With pictures omitted, the line containing "Where should I click to: Open" and all later lines of the records below are to be restated word for word.

**PROVIDED RECORDS**
★ ★ ★
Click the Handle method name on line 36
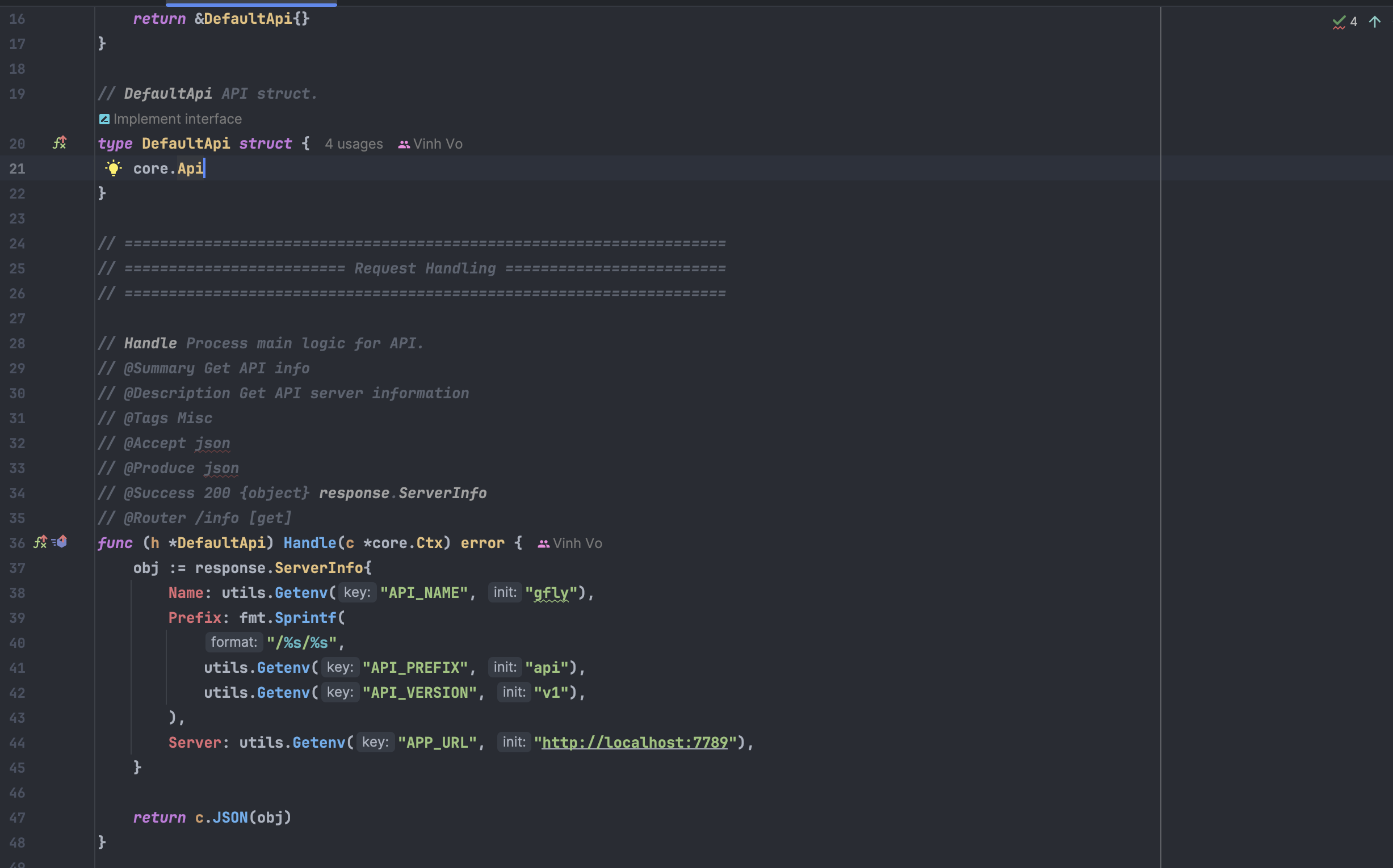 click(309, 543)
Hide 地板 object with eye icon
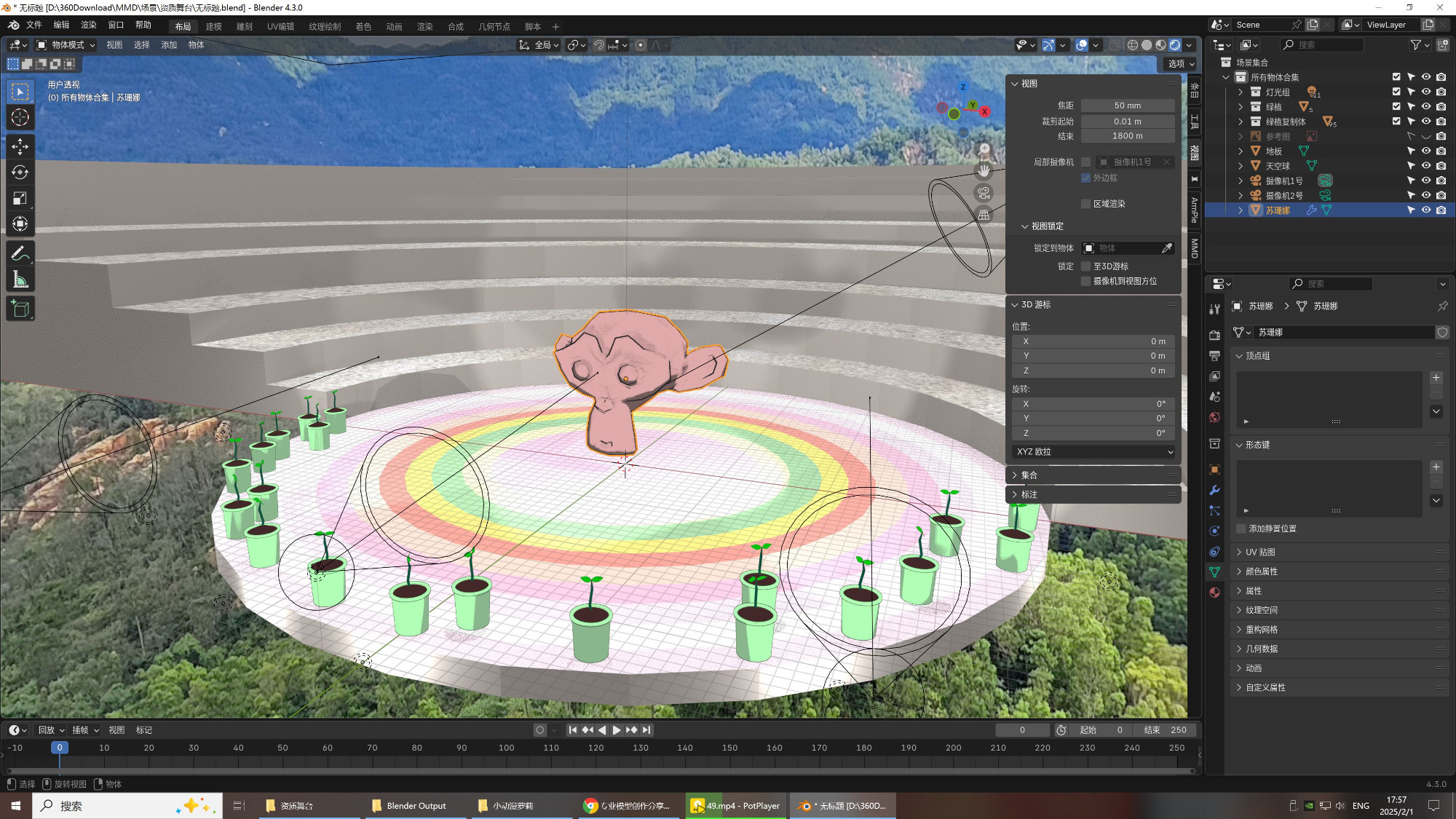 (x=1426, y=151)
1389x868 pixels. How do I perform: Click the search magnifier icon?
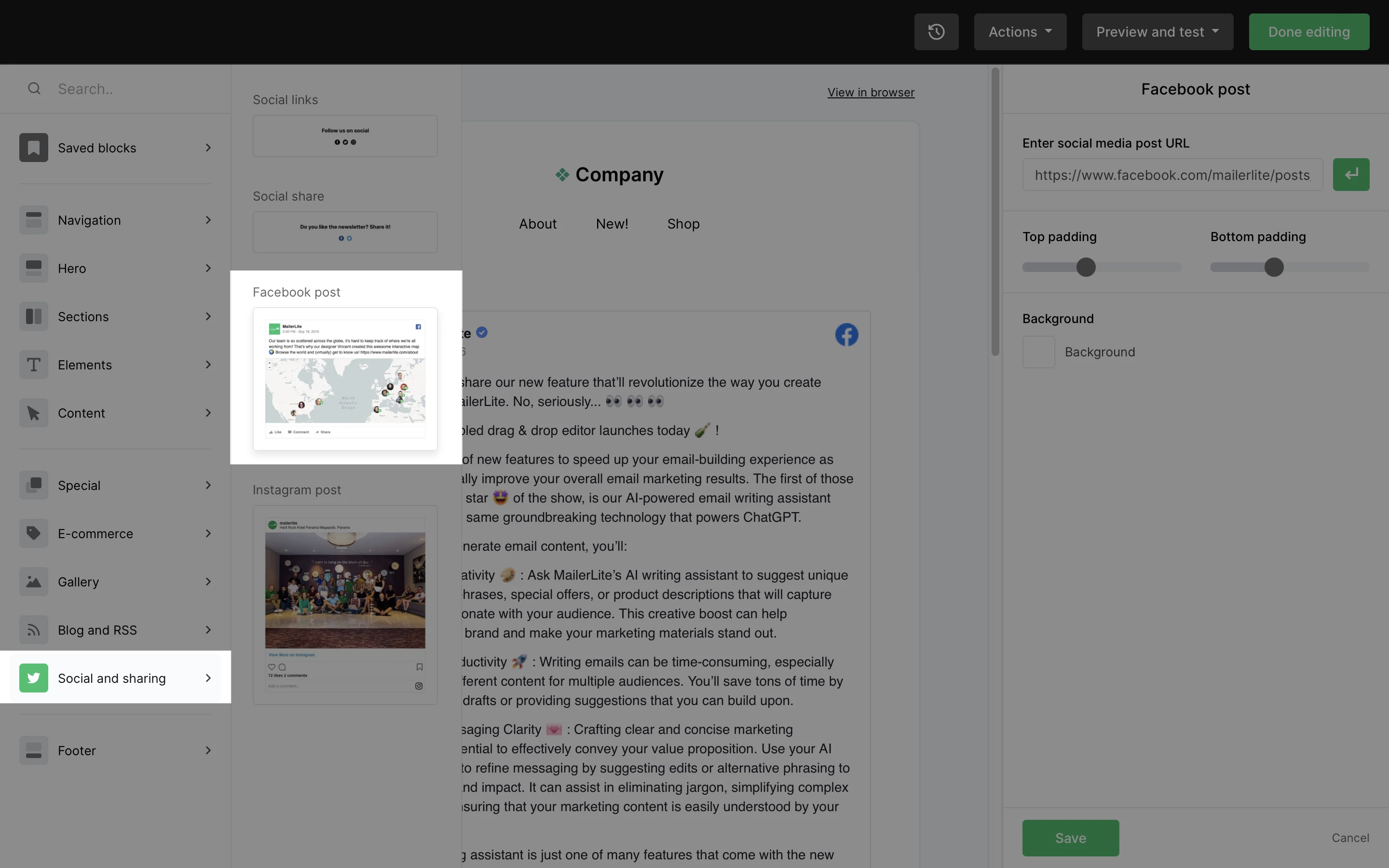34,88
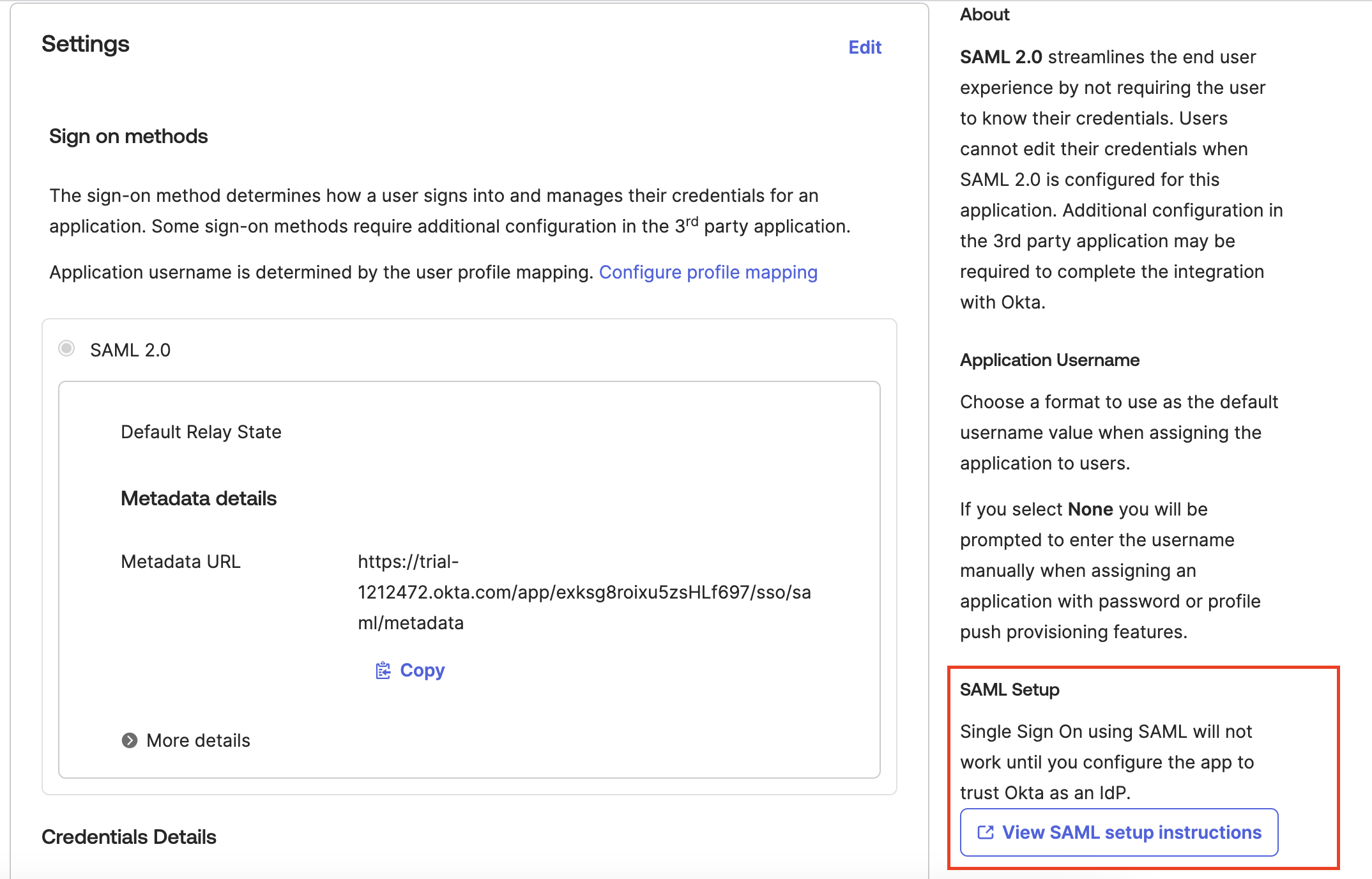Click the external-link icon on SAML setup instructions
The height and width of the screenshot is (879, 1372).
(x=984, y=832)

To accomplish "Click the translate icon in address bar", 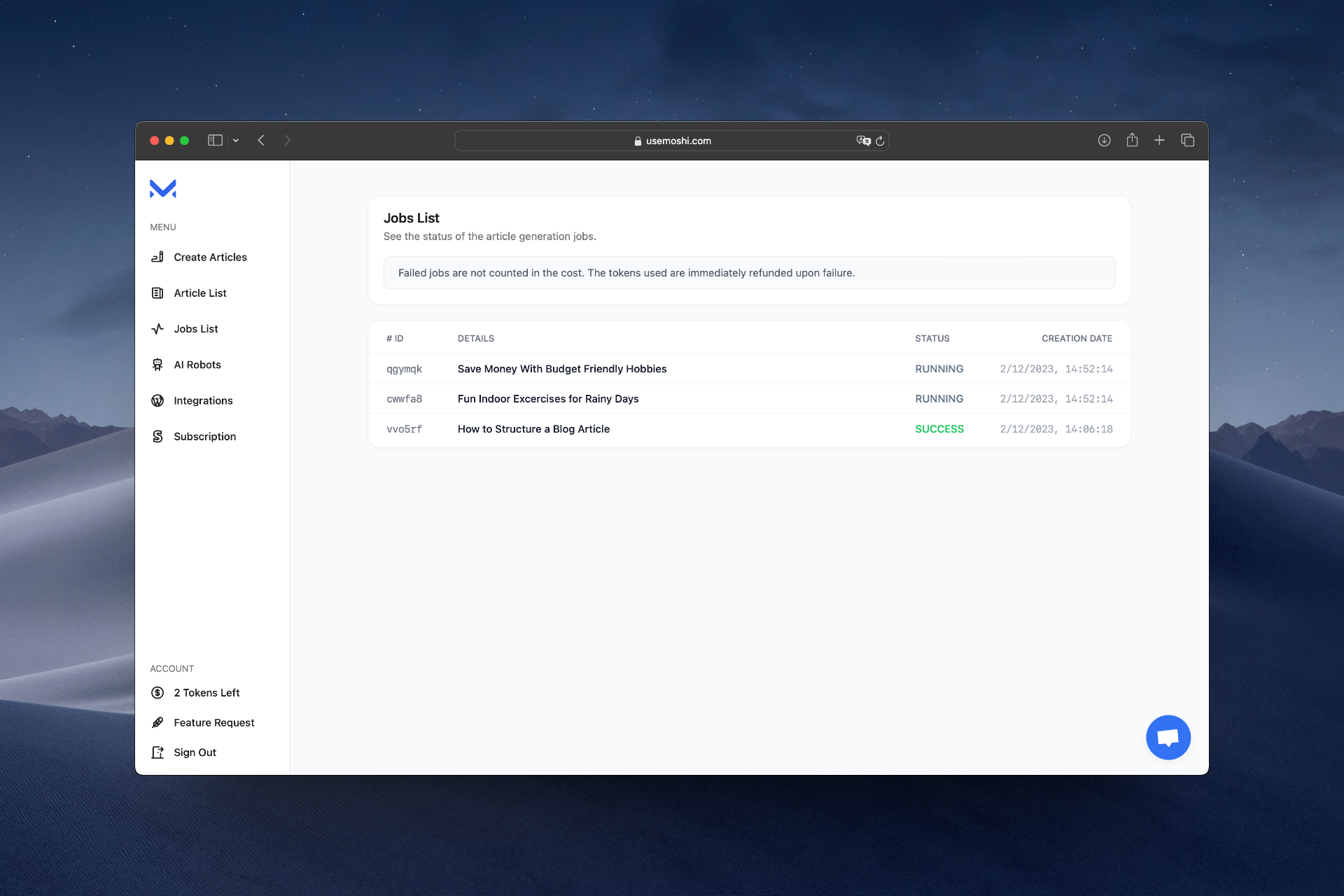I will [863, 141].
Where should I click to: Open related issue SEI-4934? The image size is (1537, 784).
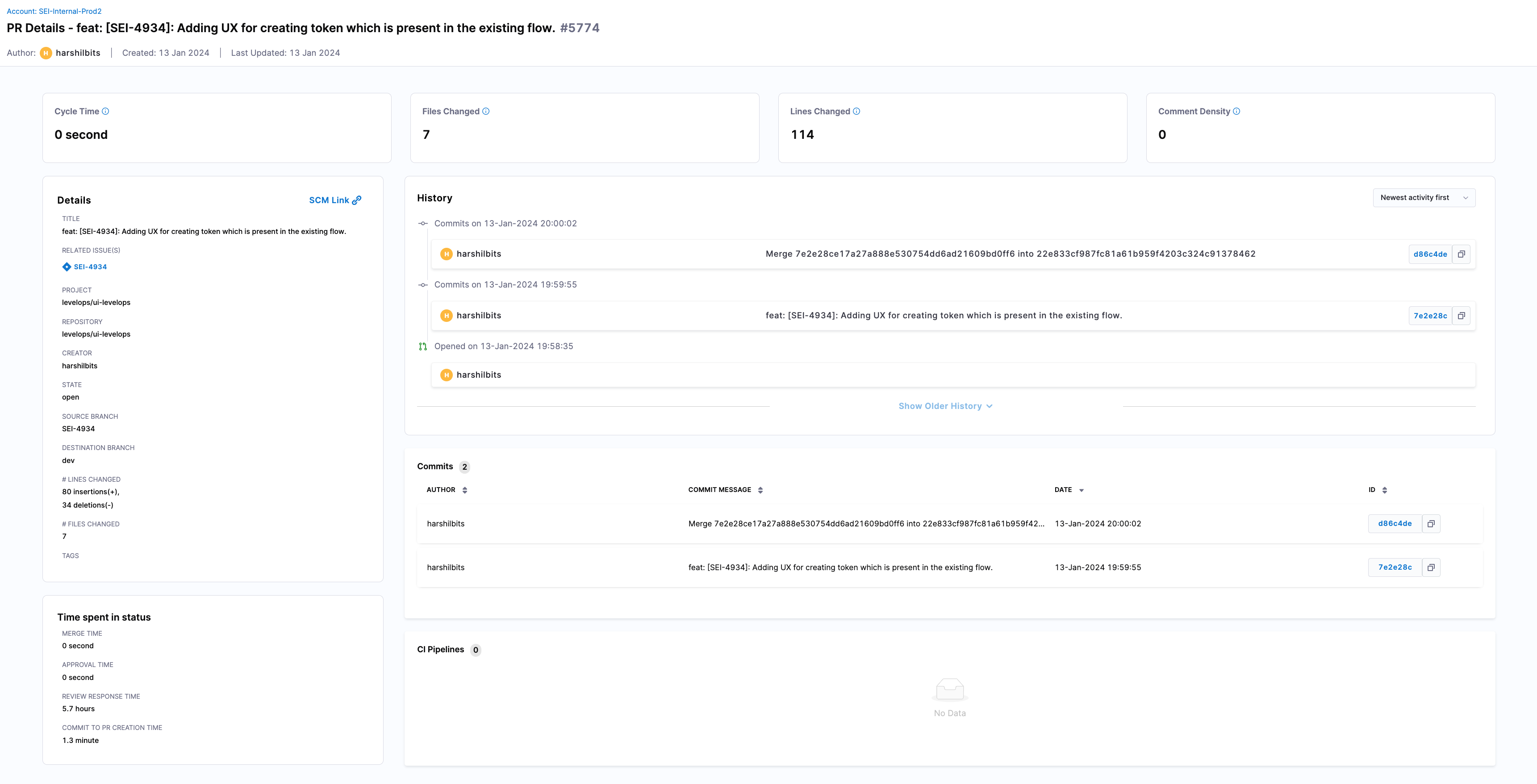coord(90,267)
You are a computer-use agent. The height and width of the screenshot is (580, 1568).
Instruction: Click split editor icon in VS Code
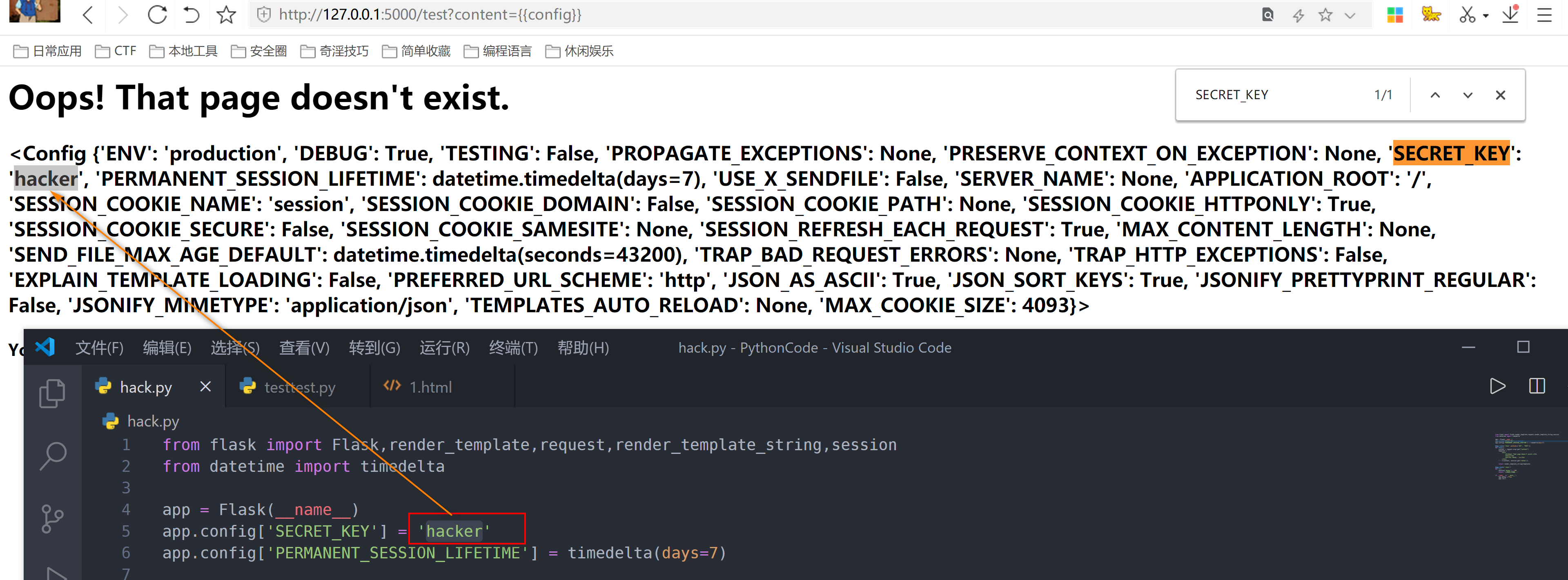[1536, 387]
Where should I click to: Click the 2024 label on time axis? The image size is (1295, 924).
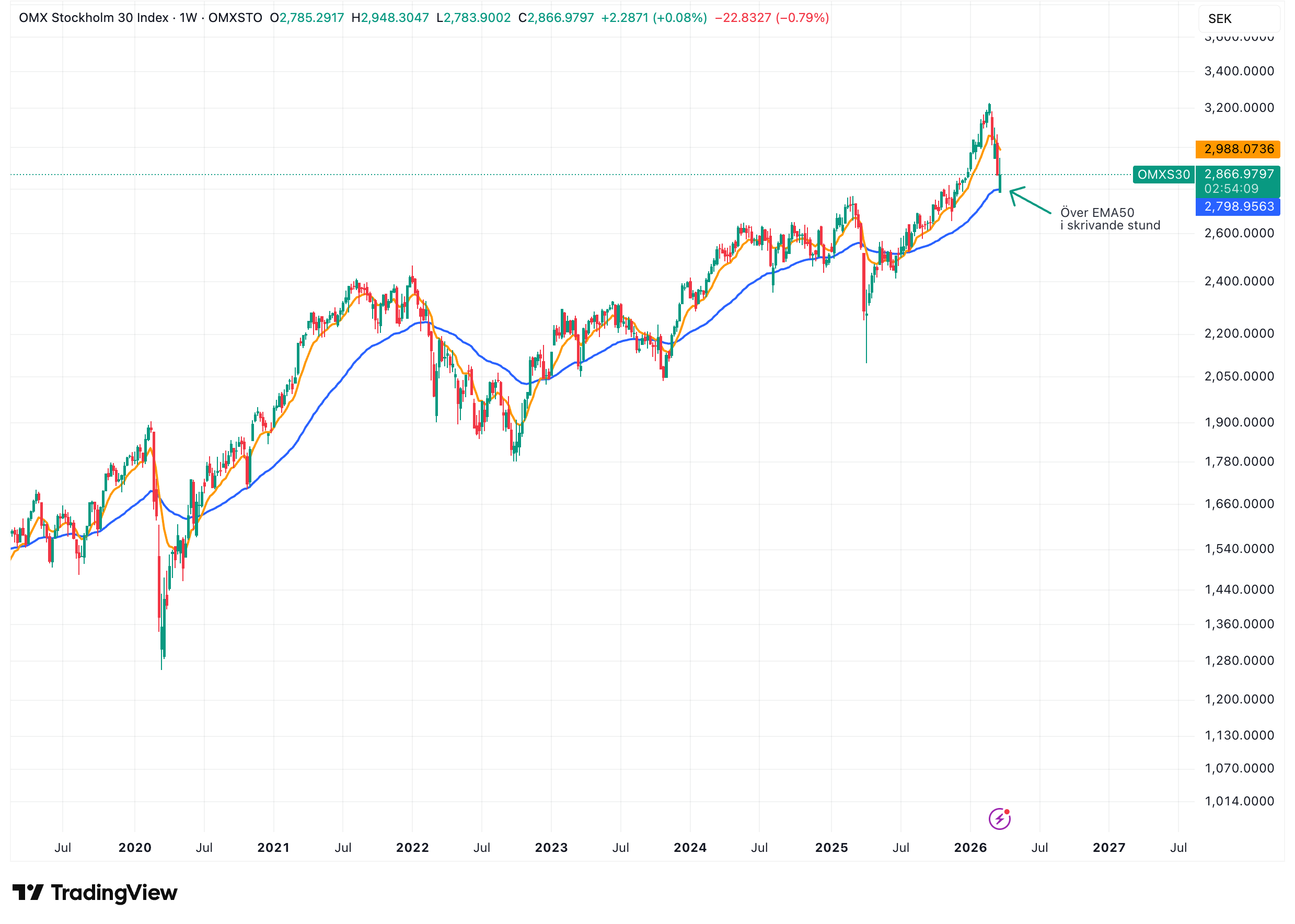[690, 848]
★ ★ ★
**EXERCISE RESULT**
Where should I click to: Open related issue SEI-4934? The image size is (1537, 784).
coord(90,267)
You are a computer-use agent. The height and width of the screenshot is (580, 1568).
Instruction: Click split editor icon in VS Code
[1536, 387]
Where should I click to: Click the 2024 label on time axis? The image size is (1295, 924).
[690, 848]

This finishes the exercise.